# Given task
In the entries below, present as a numbered list the lines starting at the one containing "How do I perform: Click the tyre" and ending at the one containing "pos(49,309)", omitting blank lines.

# Item position entries
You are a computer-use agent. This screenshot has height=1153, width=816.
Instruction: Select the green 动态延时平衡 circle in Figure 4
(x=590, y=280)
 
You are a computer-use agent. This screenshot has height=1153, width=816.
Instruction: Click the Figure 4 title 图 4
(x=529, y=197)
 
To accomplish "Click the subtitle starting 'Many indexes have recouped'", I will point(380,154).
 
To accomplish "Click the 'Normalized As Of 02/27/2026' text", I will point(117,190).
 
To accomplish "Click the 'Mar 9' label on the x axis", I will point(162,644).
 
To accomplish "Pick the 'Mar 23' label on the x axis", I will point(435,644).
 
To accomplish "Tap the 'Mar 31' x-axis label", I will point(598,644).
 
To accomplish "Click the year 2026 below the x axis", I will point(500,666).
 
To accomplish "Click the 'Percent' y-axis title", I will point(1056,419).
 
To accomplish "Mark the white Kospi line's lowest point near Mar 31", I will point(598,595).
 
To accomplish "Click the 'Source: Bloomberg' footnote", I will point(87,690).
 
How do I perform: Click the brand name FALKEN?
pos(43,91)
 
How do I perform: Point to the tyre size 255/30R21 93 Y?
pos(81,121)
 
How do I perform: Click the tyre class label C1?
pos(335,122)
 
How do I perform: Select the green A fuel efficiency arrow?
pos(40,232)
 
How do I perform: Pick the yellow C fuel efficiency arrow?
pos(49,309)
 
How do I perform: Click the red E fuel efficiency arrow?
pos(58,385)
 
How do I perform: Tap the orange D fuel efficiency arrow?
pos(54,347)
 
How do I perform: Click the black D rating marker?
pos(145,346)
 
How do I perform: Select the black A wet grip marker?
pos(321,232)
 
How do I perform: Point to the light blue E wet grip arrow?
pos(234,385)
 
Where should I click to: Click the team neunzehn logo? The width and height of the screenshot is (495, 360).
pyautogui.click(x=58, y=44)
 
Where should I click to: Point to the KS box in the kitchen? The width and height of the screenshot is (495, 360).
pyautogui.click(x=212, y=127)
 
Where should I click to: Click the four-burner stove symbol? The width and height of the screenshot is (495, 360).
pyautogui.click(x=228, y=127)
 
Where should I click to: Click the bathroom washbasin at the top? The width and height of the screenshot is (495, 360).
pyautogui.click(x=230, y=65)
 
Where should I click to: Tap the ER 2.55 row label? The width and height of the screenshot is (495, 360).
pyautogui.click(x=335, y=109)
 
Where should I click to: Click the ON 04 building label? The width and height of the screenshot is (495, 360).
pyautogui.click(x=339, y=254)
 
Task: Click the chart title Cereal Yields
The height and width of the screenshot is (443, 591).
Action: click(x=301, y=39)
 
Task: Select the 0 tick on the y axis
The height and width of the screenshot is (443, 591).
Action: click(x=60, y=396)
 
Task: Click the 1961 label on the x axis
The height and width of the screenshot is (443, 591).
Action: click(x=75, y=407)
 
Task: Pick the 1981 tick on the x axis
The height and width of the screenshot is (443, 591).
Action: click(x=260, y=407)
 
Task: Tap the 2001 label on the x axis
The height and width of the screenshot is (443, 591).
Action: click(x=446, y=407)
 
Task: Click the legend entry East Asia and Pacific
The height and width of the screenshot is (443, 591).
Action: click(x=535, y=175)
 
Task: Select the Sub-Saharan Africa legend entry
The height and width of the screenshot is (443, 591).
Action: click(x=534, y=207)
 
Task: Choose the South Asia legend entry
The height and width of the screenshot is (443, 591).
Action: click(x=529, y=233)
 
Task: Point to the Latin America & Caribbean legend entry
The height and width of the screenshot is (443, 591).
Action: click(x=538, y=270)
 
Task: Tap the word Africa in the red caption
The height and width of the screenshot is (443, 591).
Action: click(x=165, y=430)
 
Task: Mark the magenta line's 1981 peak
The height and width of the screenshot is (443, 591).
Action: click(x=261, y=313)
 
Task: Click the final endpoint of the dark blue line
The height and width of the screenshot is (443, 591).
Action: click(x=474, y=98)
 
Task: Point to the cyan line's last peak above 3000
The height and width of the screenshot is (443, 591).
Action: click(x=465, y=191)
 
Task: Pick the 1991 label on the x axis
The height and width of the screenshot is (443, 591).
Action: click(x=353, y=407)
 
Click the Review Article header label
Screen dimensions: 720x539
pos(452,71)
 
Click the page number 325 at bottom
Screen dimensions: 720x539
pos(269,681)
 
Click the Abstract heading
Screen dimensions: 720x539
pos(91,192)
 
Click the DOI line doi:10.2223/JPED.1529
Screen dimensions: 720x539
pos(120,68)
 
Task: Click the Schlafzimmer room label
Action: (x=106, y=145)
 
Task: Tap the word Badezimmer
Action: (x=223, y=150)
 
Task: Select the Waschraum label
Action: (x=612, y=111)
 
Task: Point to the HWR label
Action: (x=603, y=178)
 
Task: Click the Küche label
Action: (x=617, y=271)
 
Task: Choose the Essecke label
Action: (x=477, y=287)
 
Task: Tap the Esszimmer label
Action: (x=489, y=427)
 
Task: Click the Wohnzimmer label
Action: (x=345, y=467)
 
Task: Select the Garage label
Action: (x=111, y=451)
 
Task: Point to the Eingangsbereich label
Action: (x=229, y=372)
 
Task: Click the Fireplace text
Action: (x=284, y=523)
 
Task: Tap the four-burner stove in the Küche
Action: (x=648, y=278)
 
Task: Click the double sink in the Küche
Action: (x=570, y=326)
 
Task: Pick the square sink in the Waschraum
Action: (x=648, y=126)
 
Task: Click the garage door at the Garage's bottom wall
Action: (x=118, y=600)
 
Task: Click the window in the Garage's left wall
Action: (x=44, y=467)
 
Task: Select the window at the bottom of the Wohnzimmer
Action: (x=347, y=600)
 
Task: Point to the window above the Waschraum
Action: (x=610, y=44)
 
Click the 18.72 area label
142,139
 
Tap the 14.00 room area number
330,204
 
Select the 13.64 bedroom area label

# Written answer
1. How do I perform: Click the tyre class label C1?
2. pos(335,122)
3. How do I perform: Select the green A fuel efficiency arrow?
4. pos(40,232)
5. How do I perform: Pick the yellow C fuel efficiency arrow?
6. pos(49,309)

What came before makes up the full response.